“Life is Short but Art is Long” opens in the Pera Museum of Istanbul (Turkey) on February 11, 2015. It will last until April 26, 2015 and is organized by the Pera Museum and the Suna & Inan Kıraç Foundation.

This exhibition takes its name from the famous aphorism by Hippocrates and examines the art and practice of healing in Byzantium from Roman times to the late Byzantine period. 

Curated by Dr. Brigitte Pitarakis, Life Is Short, Art Long examines faith, magic, and rational medicine as methods of healing. It traces the “art of healing” from the foundations laid by Apollo and Asklepios, healers of antiquity, and Hippocrates and Dioscorides, the founders of rational medicine and also examines the roles of the physician saints. Among the other topics covered and objects on display are icons, reliquaries, and amulets, marble carvings, medical equipment, plants and herbs, medical and botanical manuscripts, and the centers of healing and miracle in Istanbul. 

The ancient heroes of divine healing (Apollo, Asklepios) and the fathers of rational medicine and pharmacology (Hippocrates and Dioscorides) provide a framework for the exploration of the concurrent healing methods that were available to the Byzantines (faith, magic, rational medicine). 

The places of healing and miraculous shrines of the Byzantine capital will be examined together with a broad range of objects of various sizes and materials (medical and botanical manuscripts, marble carvings, icons, reliquaries, pilgrimage souvenirs, gems, amulets, medical tools, plant specimens, skeletons, old printed books and engravings, archival photographs). 

By contrasting the ideas of illness and wellness, the exhibition will attempt to explore the motivations and fears of Byzantine society from a new perspective.

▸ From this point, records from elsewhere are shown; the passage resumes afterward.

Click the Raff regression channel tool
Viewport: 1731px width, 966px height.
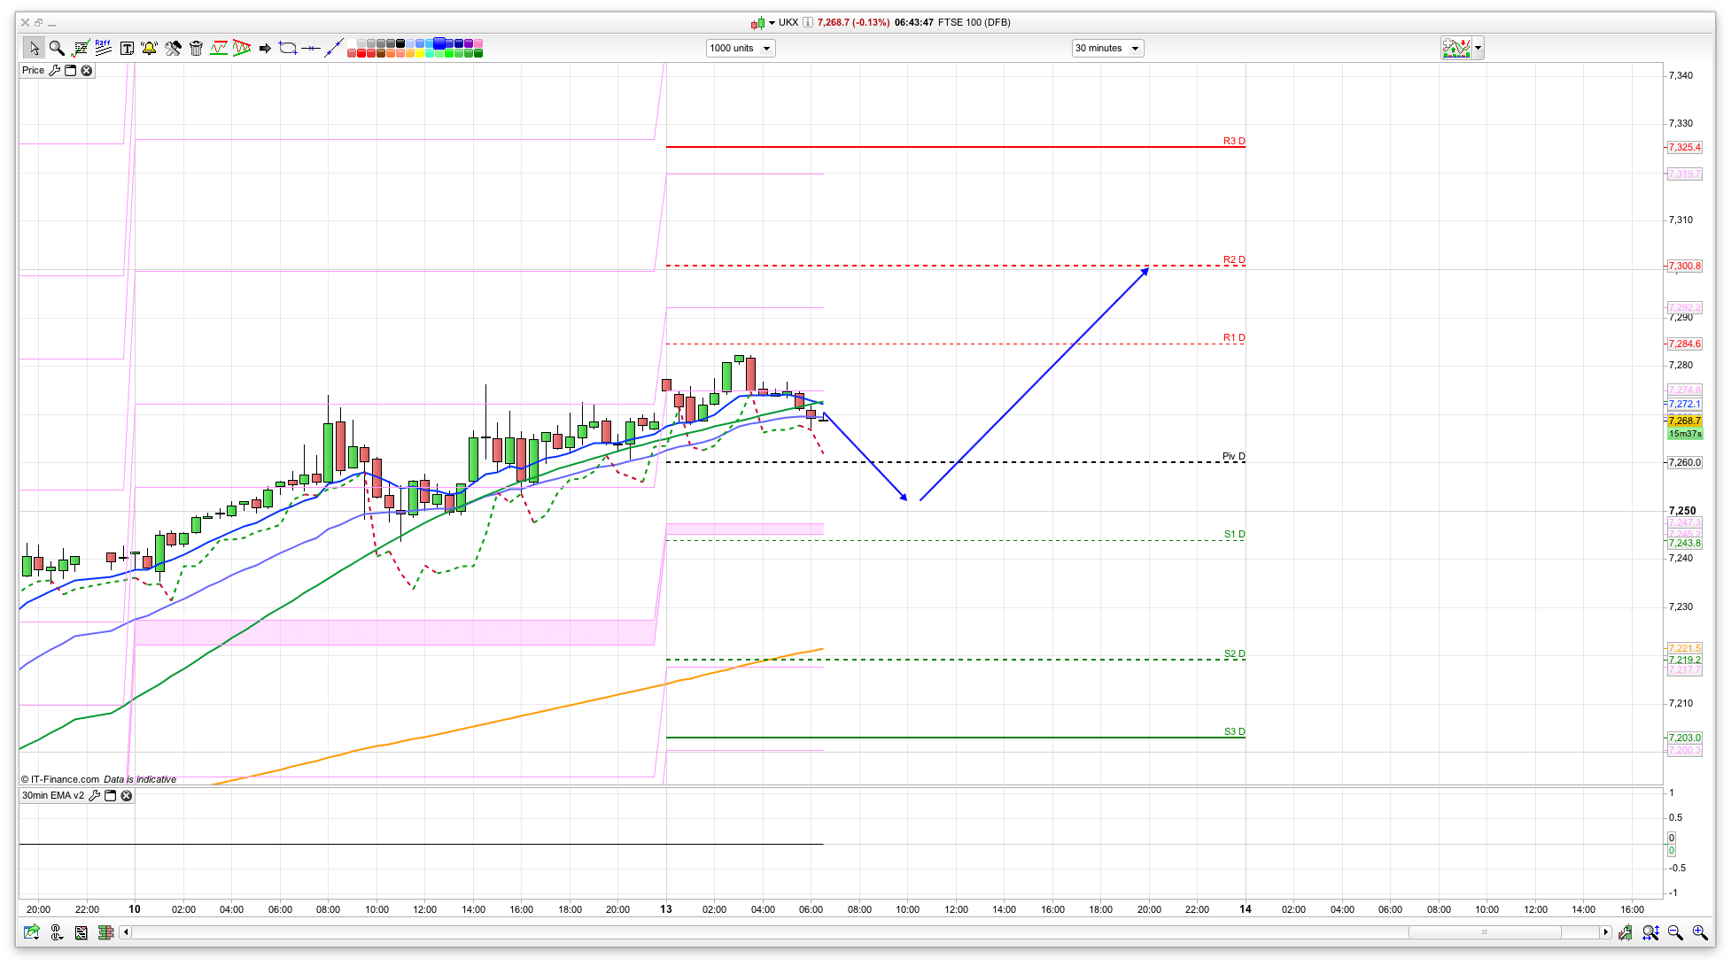click(103, 48)
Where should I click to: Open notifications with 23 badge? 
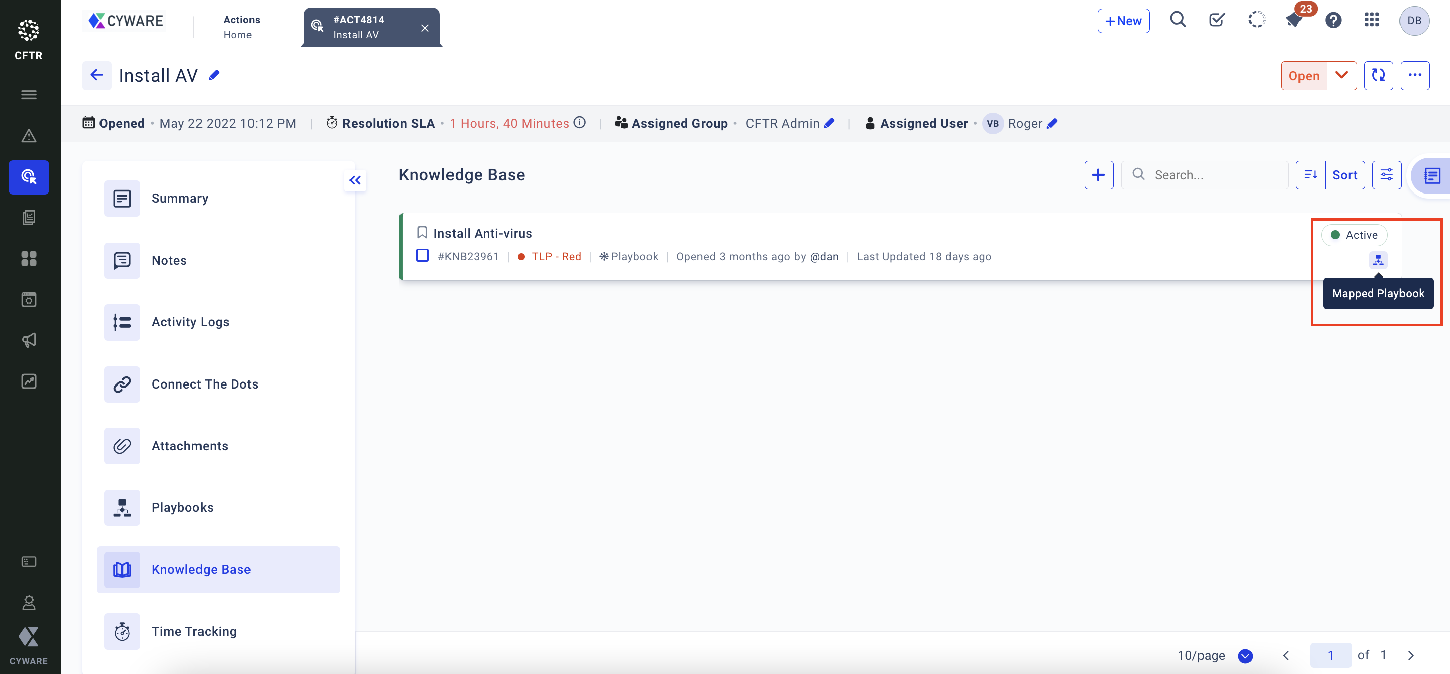pos(1294,21)
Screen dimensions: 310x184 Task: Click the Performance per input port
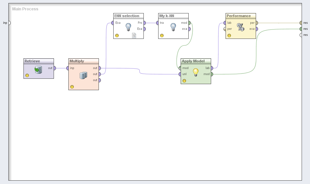(x=225, y=29)
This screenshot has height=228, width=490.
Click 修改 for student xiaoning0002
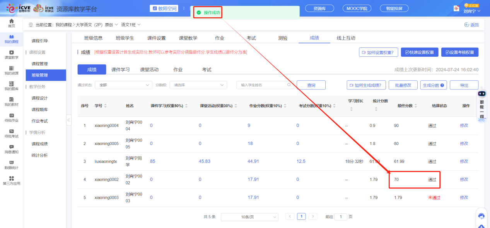coord(464,179)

From emperors to military officers, intellectuals, practitioner doctors (male and female), apothecaries, common people in search of healing (physical or mental), men, women, and children, the exhibition will provide exciting new insights into the Byzantine citizens of Istanbul.

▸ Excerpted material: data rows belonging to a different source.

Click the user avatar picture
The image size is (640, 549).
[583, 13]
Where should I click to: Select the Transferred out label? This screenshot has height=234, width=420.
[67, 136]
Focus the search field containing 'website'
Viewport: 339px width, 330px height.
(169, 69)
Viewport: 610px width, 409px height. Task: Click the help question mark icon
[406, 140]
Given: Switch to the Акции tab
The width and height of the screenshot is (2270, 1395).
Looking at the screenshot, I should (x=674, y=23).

The works offering insight into Istanbul’s Byzantine past have been loaned from the Istanbul Archaeological Museums, the Greek Orthodox Patriarchate of Constantinople, the library of the Holy Trinity Monastery of Halki (Heybeliada), the Foundation of the Yeniköy Greek Orthodox Church of Panayia and School, the Rezan Has Museum, the Bibliothèque nationale de France, the Bodleian Libraries of the University of Oxford, Oxford University Herbaria, the Benaki Museum in Athens, the Kastoria Byzantine Museum, and private collections.